EXERCISE DETAILS:
Counting from the line that holds "Open start time 2019-02-03 15:07:26 link", return each line exactly, through and including the last line of the entries.

Data items

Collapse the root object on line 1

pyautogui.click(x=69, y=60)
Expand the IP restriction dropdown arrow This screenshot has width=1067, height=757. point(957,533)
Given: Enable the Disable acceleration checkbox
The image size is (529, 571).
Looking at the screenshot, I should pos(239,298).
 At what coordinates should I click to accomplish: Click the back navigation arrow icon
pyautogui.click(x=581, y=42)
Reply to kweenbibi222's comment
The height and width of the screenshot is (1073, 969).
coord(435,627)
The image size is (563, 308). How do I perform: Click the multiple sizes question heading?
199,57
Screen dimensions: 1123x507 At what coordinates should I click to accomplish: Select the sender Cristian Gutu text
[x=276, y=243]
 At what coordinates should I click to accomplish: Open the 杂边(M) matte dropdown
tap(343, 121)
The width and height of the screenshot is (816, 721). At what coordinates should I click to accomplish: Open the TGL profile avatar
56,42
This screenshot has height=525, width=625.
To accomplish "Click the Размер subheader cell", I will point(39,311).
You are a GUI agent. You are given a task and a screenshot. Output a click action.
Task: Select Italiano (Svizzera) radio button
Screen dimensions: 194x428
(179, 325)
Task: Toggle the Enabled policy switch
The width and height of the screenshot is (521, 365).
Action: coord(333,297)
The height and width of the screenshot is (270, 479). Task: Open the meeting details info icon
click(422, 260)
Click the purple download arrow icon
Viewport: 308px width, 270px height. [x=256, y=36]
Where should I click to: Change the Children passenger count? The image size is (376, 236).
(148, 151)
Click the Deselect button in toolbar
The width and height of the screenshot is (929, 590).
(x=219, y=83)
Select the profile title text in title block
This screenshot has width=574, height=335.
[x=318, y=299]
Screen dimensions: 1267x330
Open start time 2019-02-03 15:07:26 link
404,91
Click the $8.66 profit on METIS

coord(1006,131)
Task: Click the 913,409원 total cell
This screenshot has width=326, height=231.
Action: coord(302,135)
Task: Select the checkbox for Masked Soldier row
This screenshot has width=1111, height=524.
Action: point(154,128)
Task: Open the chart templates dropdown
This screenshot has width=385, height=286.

OUTPUT OF THE TASK:
Open start time 2019-02-03 15:07:26 link
404,91
Click the $8.66 profit on METIS

coord(1006,131)
Task: Click the 913,409원 total cell
This screenshot has width=326, height=231.
Action: coord(302,135)
Task: Select the checkbox for Masked Soldier row
This screenshot has width=1111, height=524.
Action: point(154,128)
Task: Open the chart templates dropdown
This screenshot has width=385, height=286.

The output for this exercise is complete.